• **Prompt**
Transcribe every entry exactly, leaving out any pictures.

• **Records**
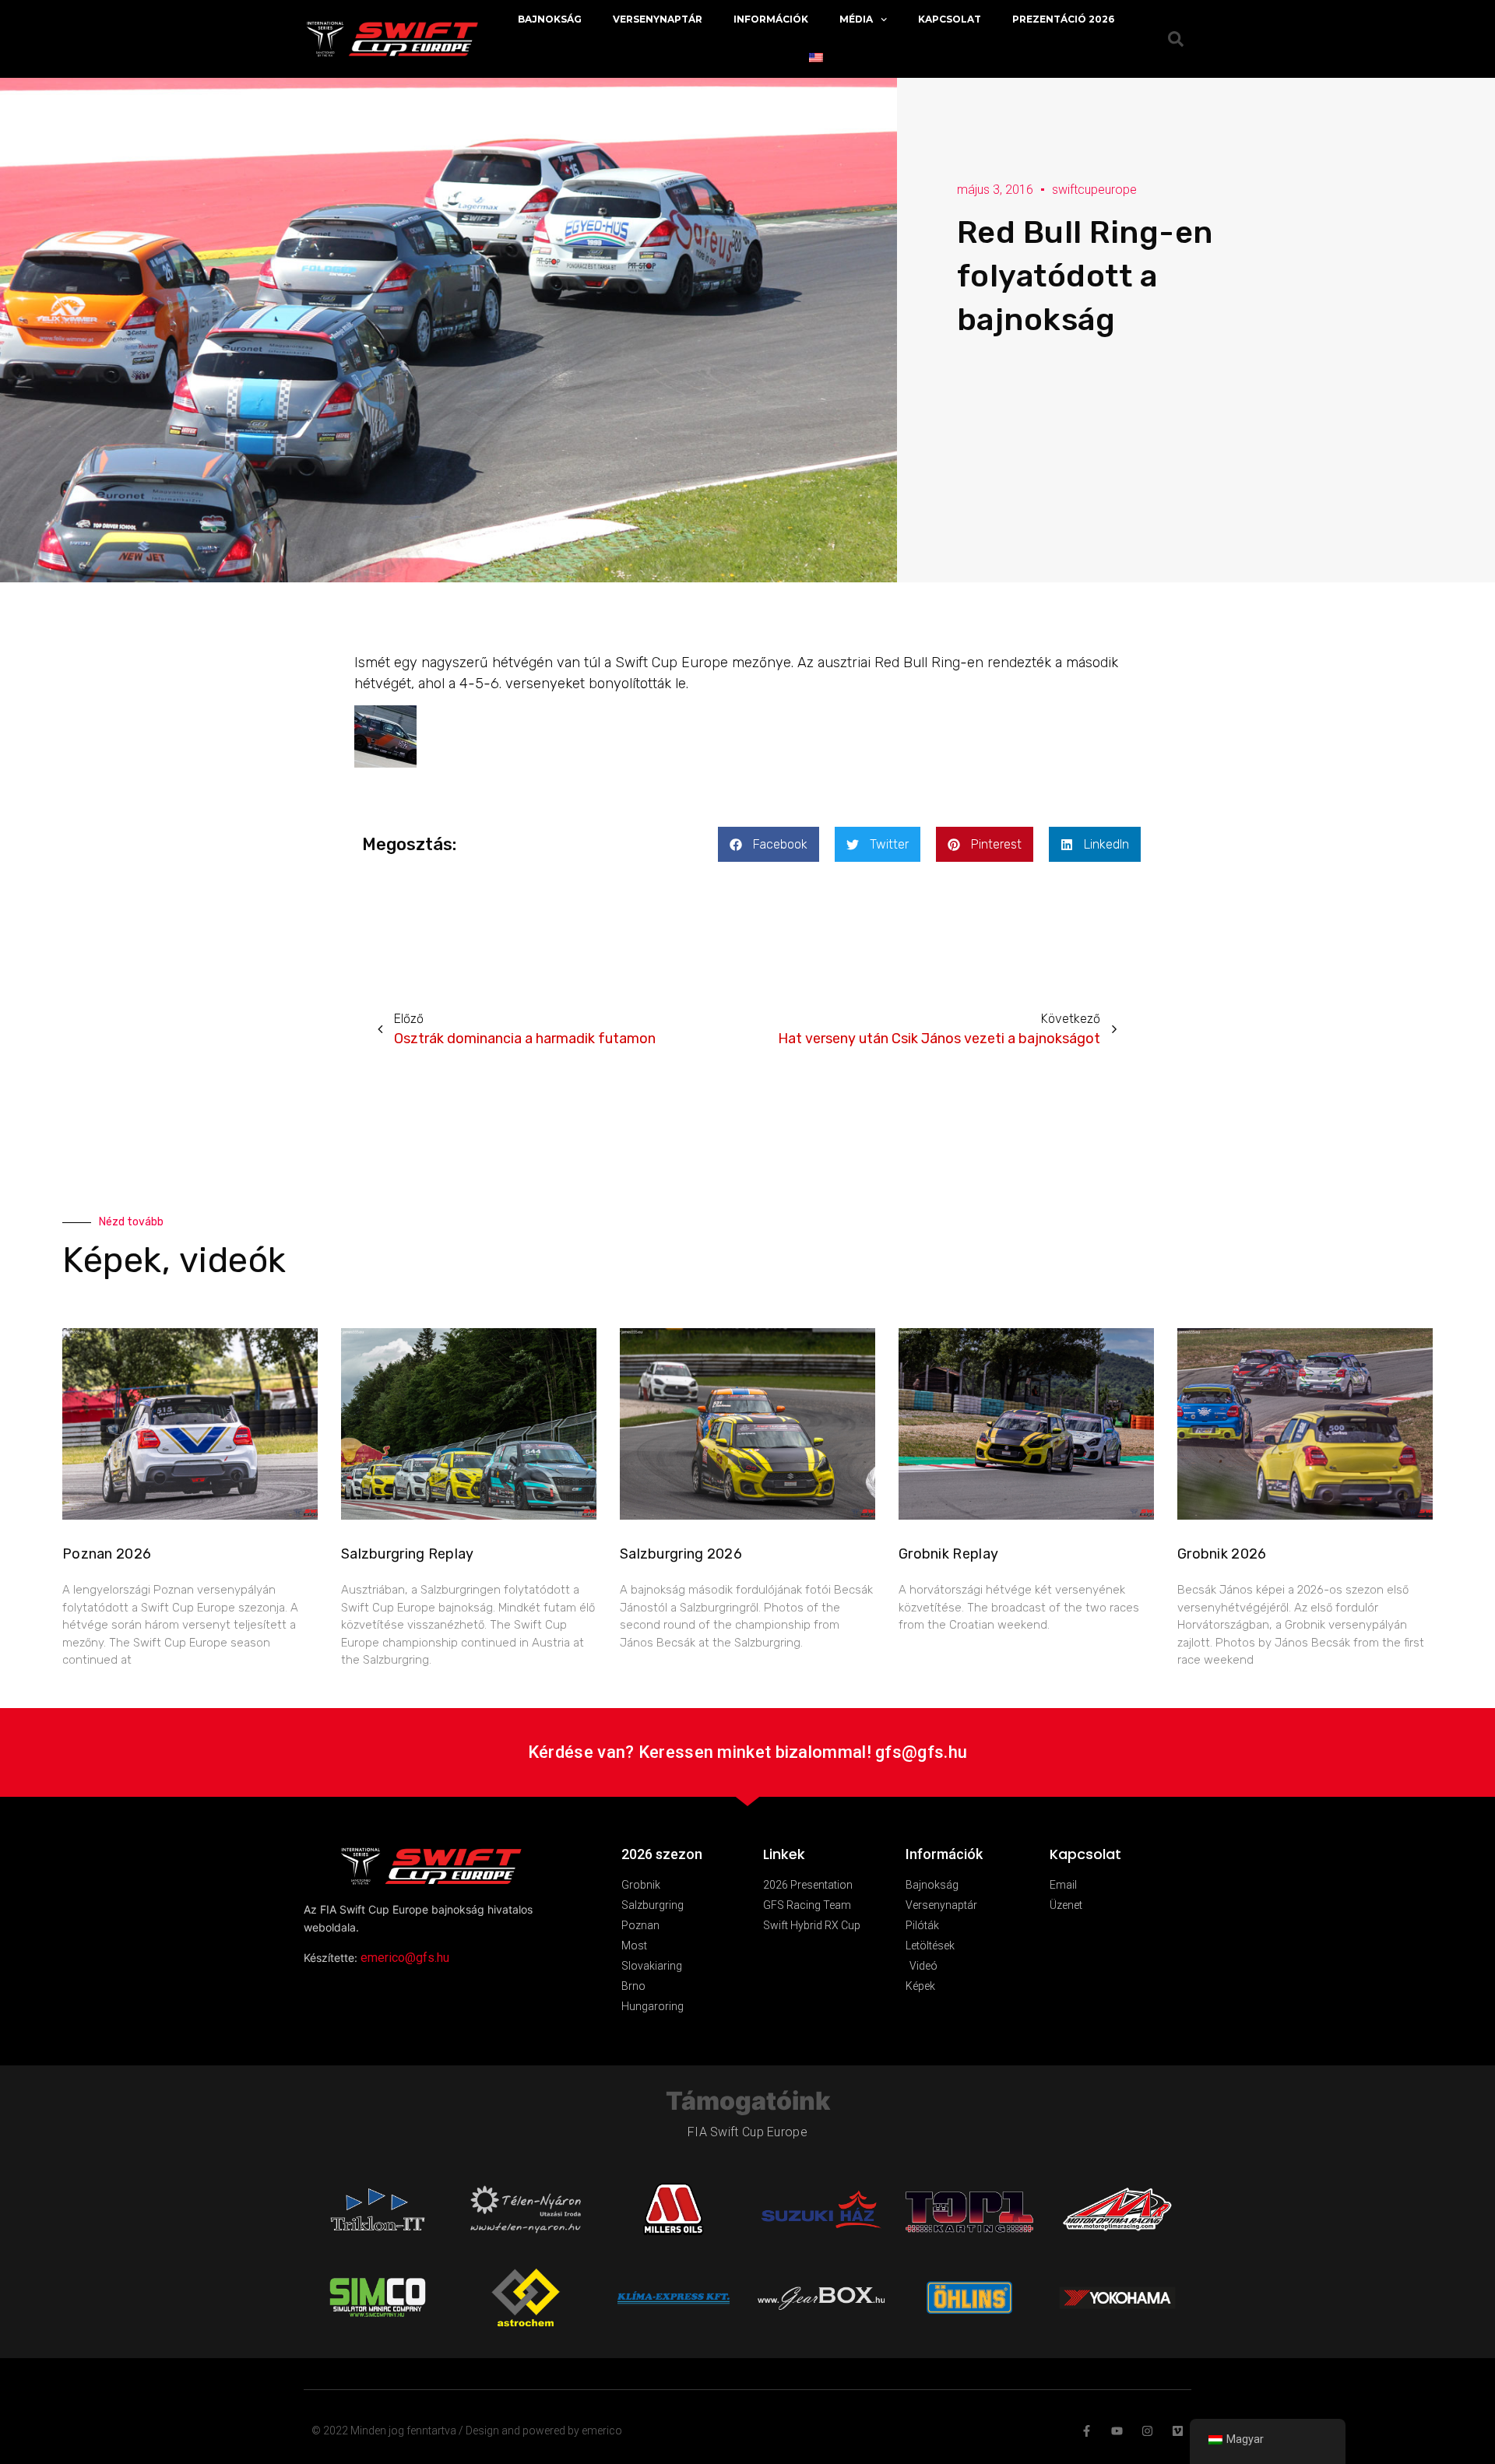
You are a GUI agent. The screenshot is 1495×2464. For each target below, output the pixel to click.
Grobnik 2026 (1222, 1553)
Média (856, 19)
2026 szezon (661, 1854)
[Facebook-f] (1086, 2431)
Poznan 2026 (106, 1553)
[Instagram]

• **Completed exercise**
You are a GUI agent. The screenshot is 1495×2464. For each target below, output the pixel to click.
Grobnik 2026 (1222, 1553)
Média (856, 19)
2026 szezon (661, 1854)
[Facebook-f] (1086, 2431)
Poznan 2026 (106, 1553)
[Instagram]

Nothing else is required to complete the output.